▶ _WORK INSTRUCTIONS_: As soon as the line containing "REGISTRO CERTIFICACIONES ENERGÉTICAS" appears in the material below, start returning lines exactly, and end with the line containing "Network Status (24, 2471)".

▶ _AVAILABLE RECORDS_:
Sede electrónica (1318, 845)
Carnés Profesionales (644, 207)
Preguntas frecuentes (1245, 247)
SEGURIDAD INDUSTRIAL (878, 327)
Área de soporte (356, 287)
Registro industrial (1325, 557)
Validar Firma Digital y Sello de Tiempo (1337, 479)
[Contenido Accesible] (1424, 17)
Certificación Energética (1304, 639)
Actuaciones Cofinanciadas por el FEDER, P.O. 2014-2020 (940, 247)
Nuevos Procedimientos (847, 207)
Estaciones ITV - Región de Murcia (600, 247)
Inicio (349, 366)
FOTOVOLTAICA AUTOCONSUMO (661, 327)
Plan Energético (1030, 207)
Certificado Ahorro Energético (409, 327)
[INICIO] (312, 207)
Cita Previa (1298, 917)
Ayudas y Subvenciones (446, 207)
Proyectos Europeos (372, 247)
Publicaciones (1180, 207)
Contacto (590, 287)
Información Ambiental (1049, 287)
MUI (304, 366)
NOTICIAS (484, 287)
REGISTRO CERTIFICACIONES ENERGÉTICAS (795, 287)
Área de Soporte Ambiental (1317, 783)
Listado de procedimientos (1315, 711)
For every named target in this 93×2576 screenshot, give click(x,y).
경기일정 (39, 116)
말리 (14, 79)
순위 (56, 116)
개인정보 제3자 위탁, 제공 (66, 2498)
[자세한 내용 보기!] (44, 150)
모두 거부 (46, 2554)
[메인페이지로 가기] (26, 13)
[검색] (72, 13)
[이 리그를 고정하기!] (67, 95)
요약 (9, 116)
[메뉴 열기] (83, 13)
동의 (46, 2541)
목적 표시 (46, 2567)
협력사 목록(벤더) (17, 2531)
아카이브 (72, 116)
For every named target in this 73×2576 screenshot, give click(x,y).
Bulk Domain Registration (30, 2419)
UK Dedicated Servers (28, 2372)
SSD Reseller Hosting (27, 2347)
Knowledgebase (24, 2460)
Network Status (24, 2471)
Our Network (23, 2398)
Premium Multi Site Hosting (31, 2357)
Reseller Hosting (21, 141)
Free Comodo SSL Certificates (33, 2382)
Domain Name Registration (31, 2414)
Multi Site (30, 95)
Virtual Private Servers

▶ _REPLY_:
REGISTRO CERTIFICACIONES ENERGÉTICAS (795, 287)
Área de Soporte Ambiental (1317, 783)
Listado de procedimientos (1315, 711)
For every named target in this 93×2576 screenshot, give click(x,y).
경기일정 (39, 116)
말리 (14, 79)
순위 (56, 116)
개인정보 제3자 위탁, 제공 (66, 2498)
[자세한 내용 보기!] (44, 150)
모두 거부 (46, 2554)
[메인페이지로 가기] (26, 13)
[검색] (72, 13)
[이 리그를 고정하기!] (67, 95)
요약 (9, 116)
[메뉴 열기] (83, 13)
동의 (46, 2541)
목적 표시 (46, 2567)
협력사 목록(벤더) (17, 2531)
아카이브 (72, 116)
For every named target in this 73×2576 screenshot, give click(x,y).
Bulk Domain Registration (30, 2419)
UK Dedicated Servers (28, 2372)
SSD Reseller Hosting (27, 2347)
Knowledgebase (24, 2460)
Network Status (24, 2471)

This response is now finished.